### DATA SHOWN:
________________

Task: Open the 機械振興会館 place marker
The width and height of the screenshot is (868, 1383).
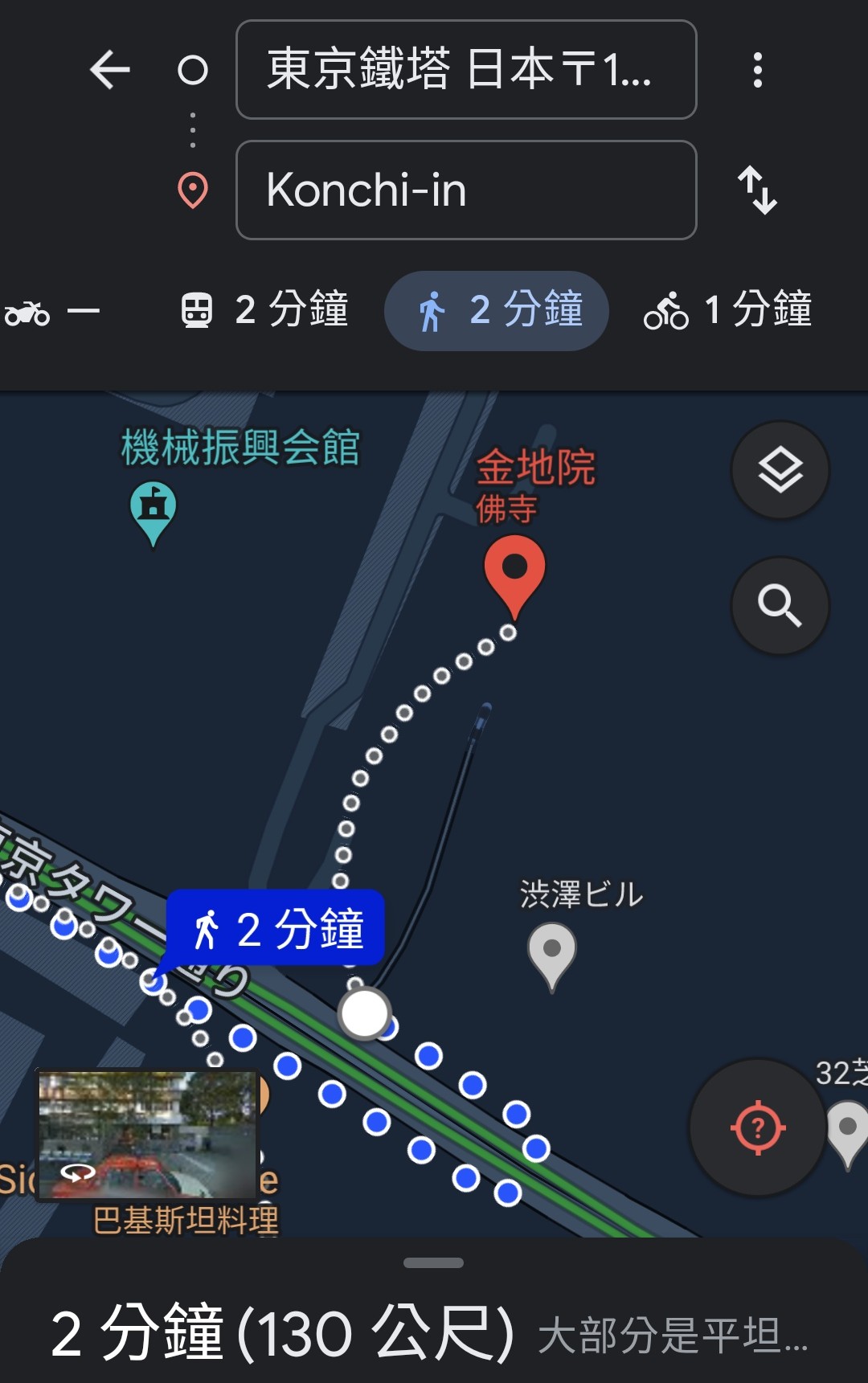Action: point(154,509)
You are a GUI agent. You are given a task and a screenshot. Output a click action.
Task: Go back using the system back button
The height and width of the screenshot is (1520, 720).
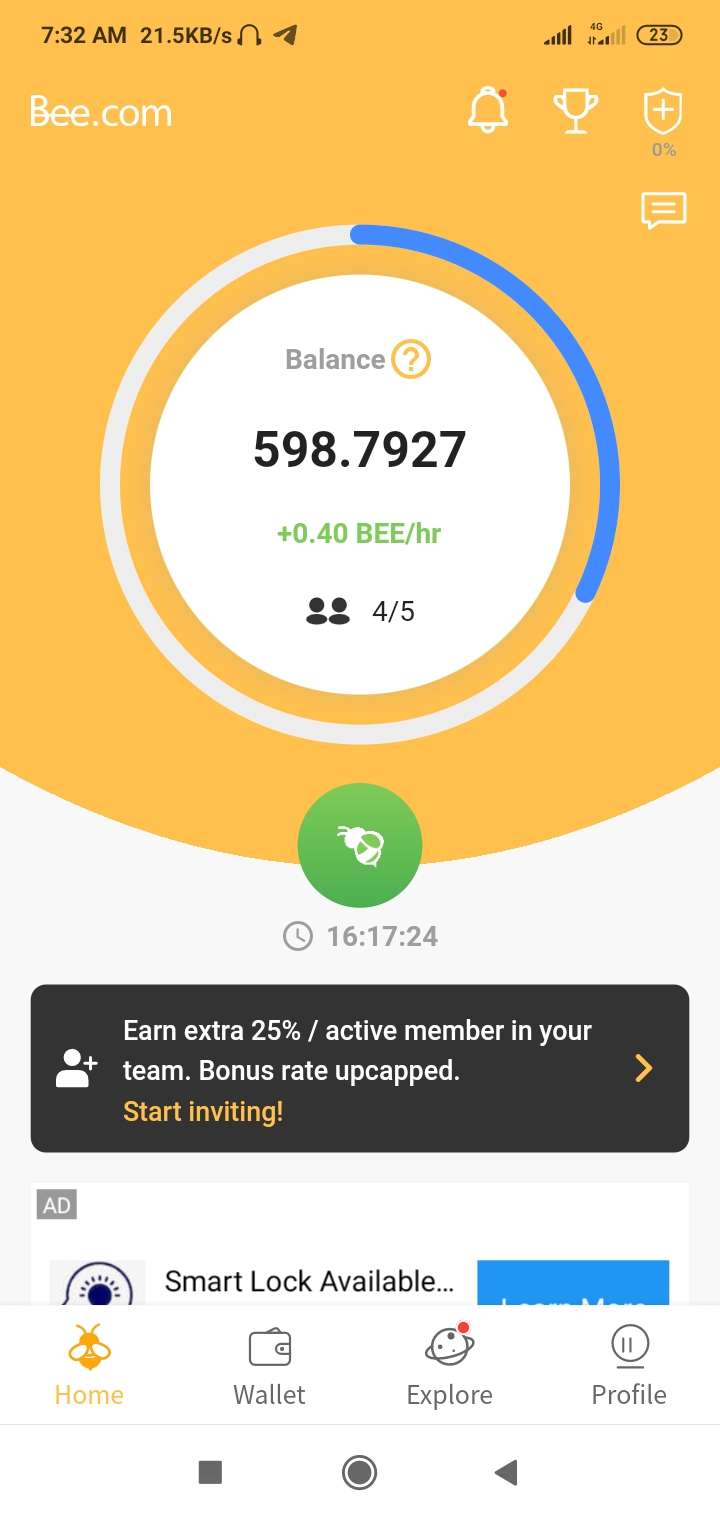(x=506, y=1472)
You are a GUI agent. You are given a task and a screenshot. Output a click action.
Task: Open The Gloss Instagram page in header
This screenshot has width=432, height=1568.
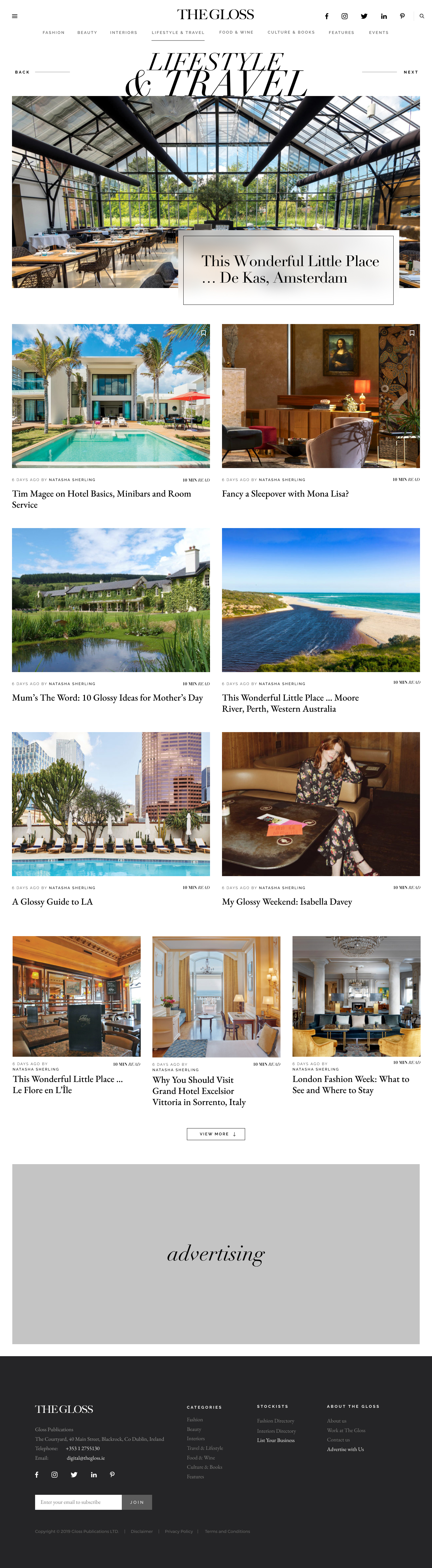[344, 17]
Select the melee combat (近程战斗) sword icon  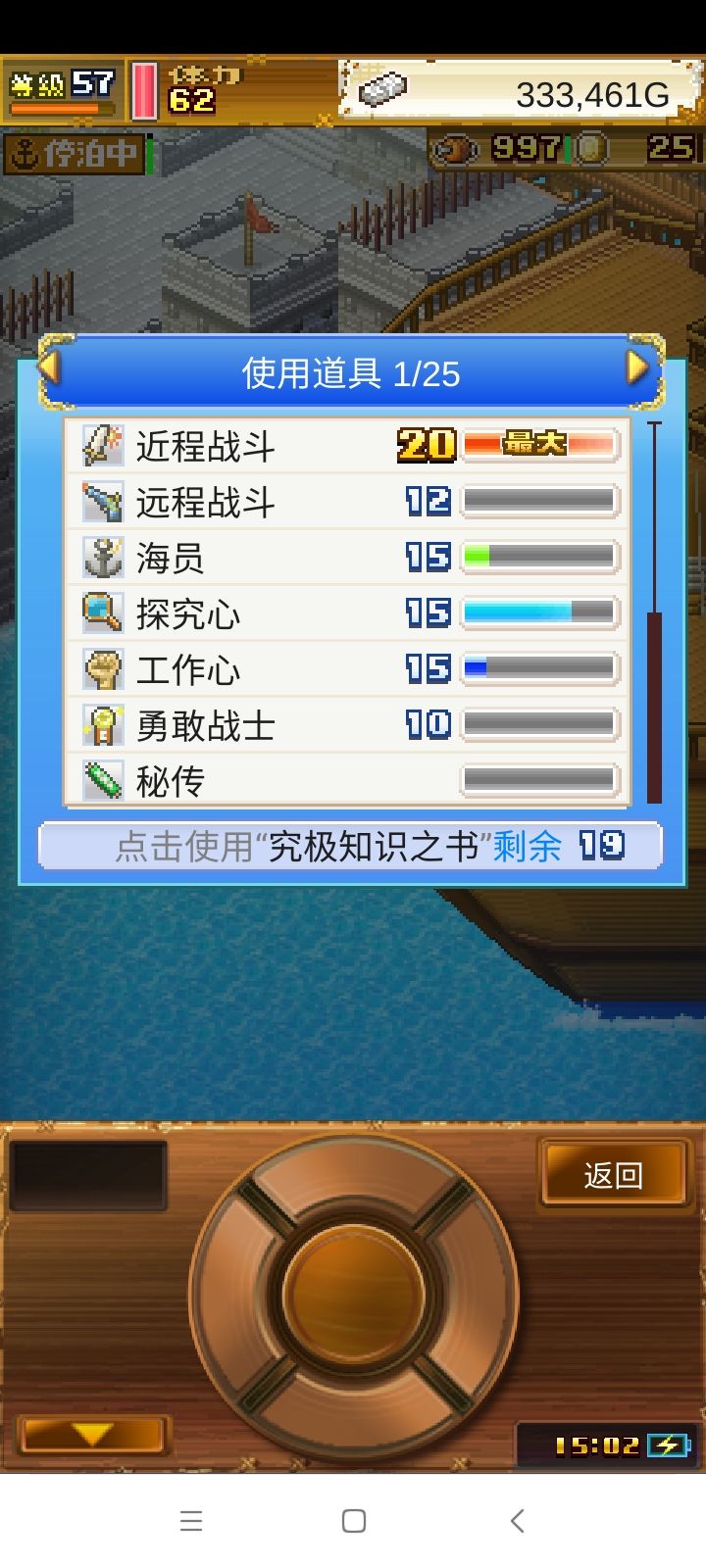click(x=102, y=446)
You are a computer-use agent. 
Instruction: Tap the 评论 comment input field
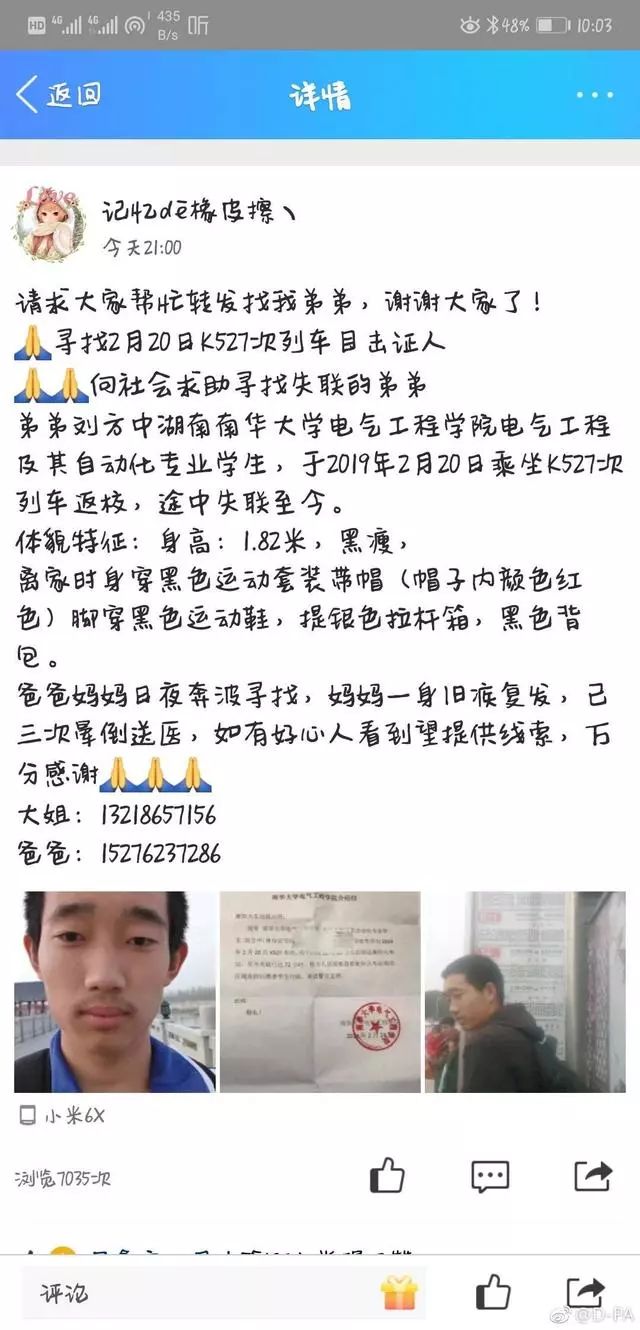pyautogui.click(x=190, y=1293)
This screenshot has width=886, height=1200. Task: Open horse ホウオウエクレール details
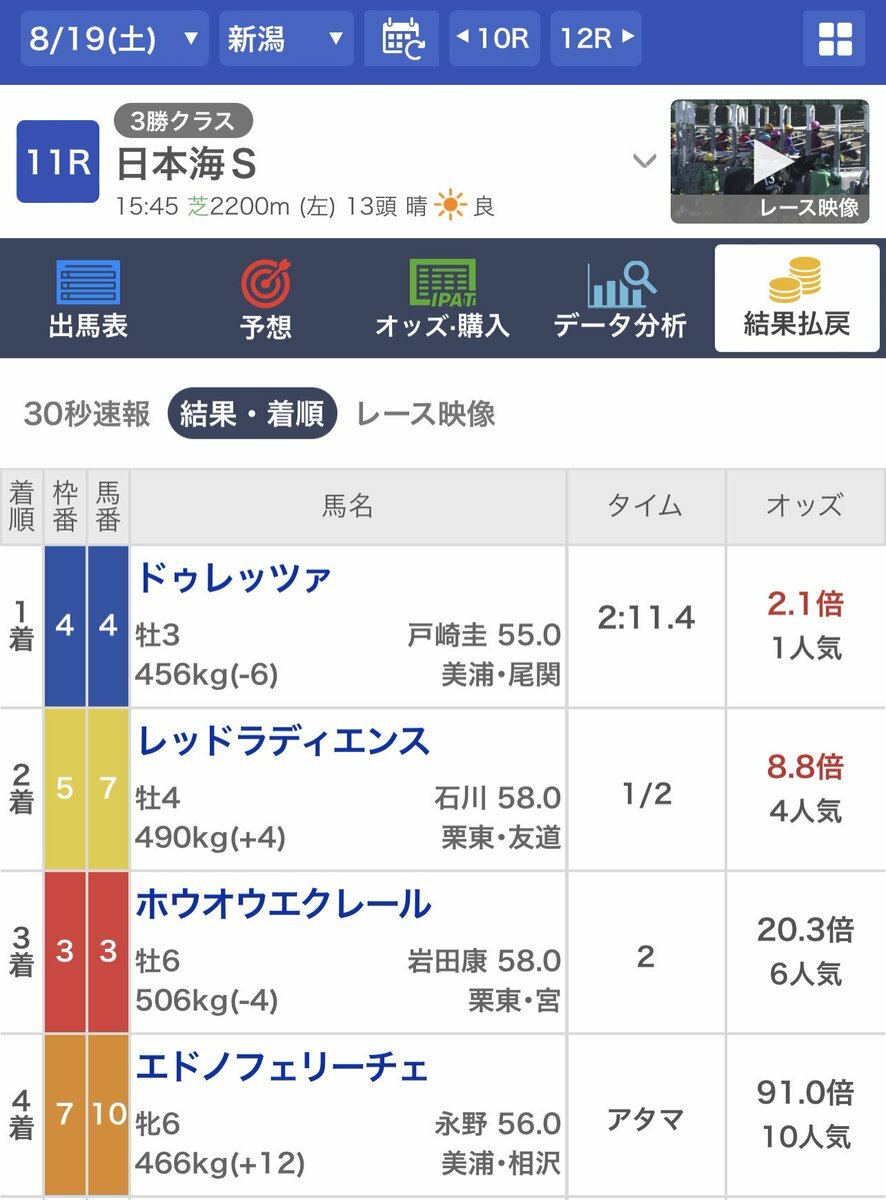click(284, 904)
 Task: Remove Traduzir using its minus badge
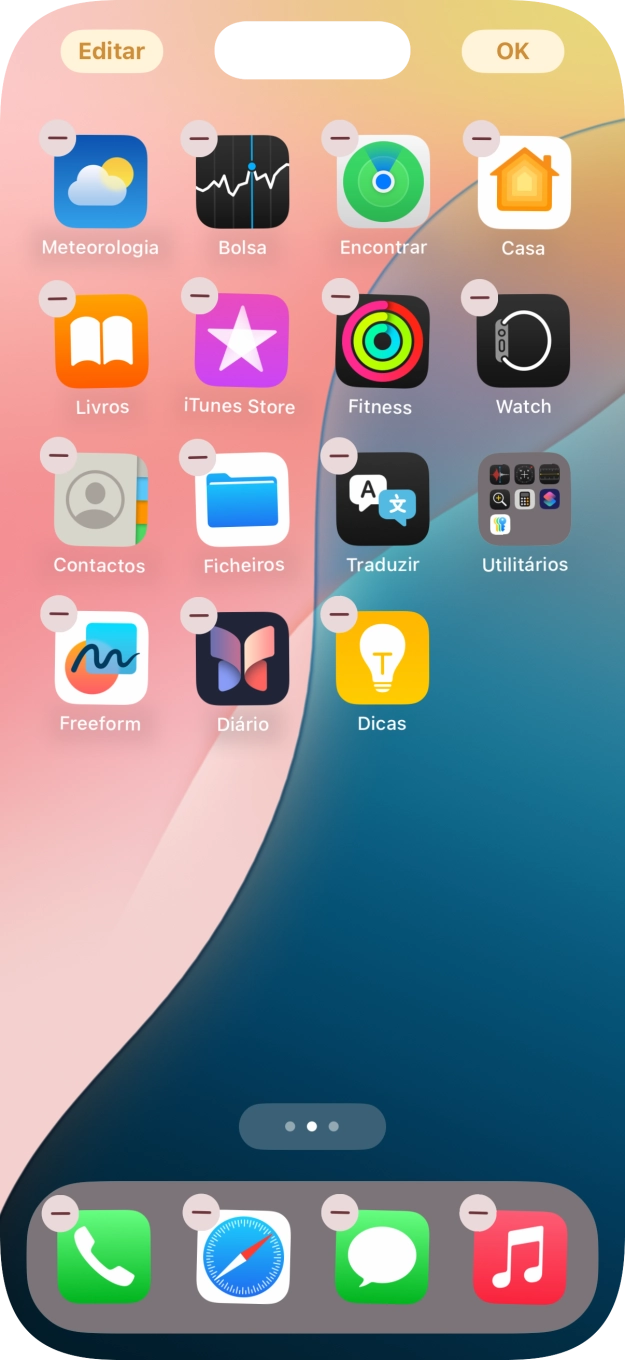point(339,455)
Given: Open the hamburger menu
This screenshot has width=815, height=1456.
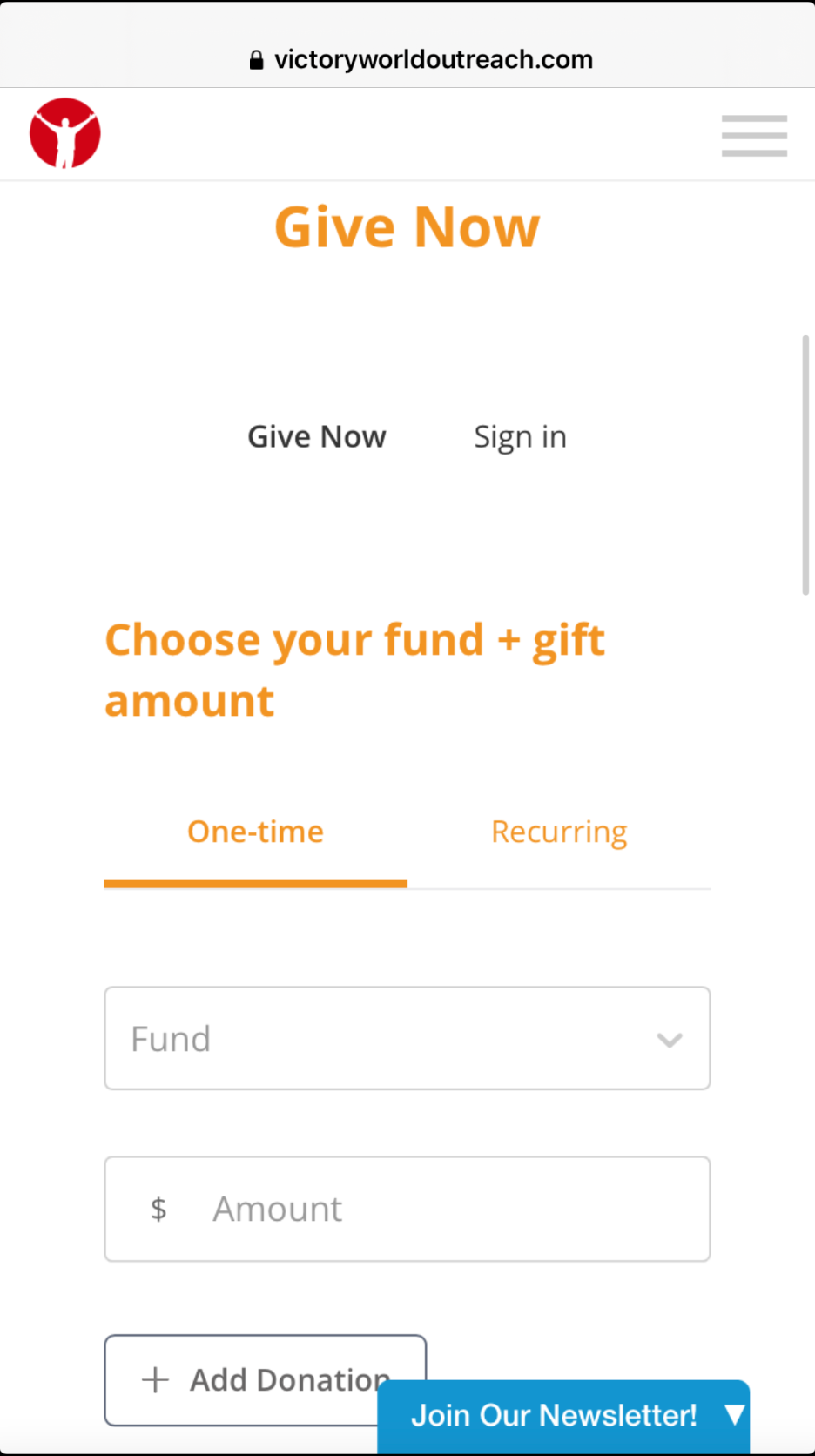Looking at the screenshot, I should coord(754,136).
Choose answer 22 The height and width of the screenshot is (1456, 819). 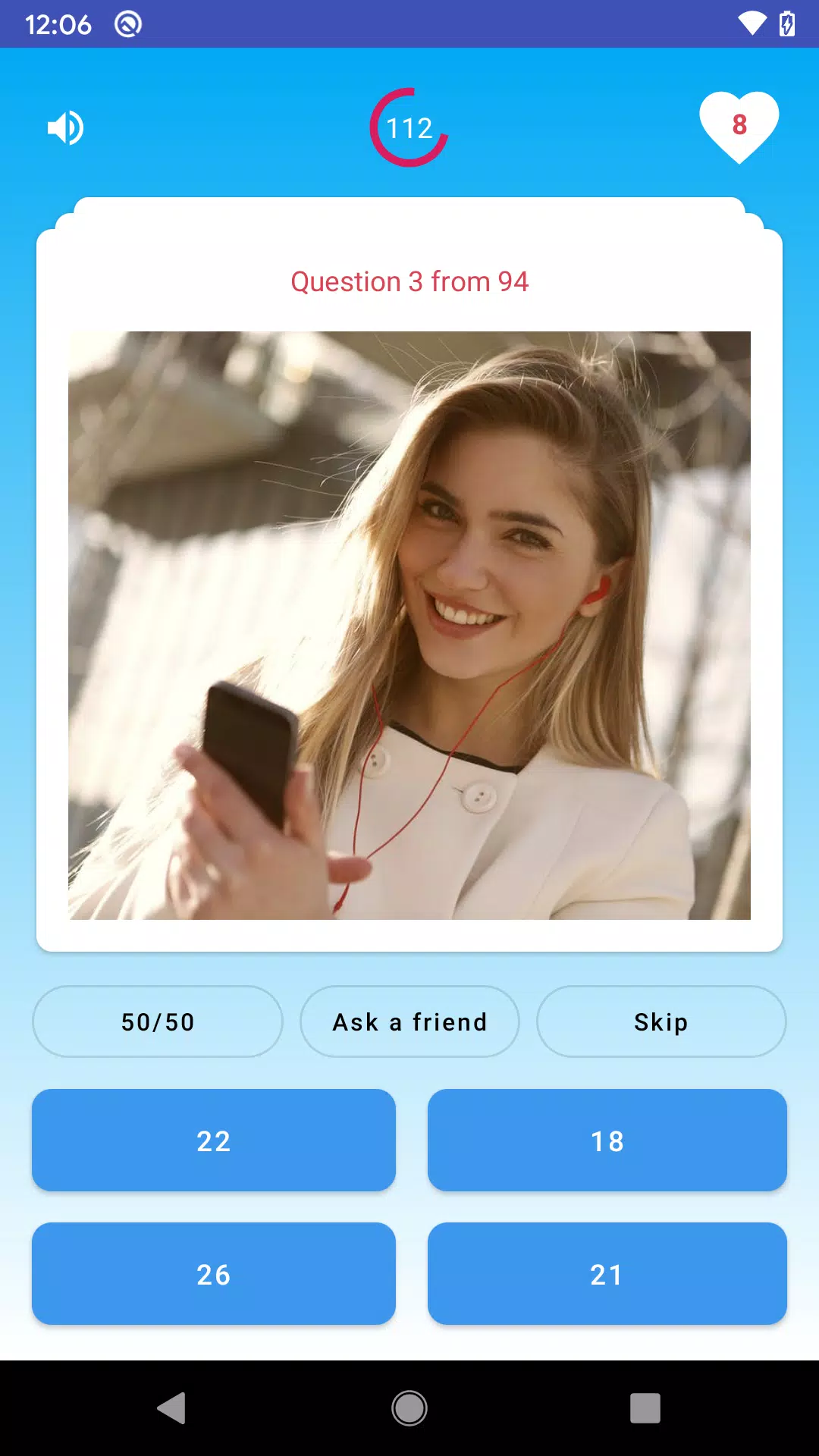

________________

### YOUR GOAL:
How many lines of the records above contain the word "using"? Reply with the number alone.

### RESULT OF THIS EXERCISE:
2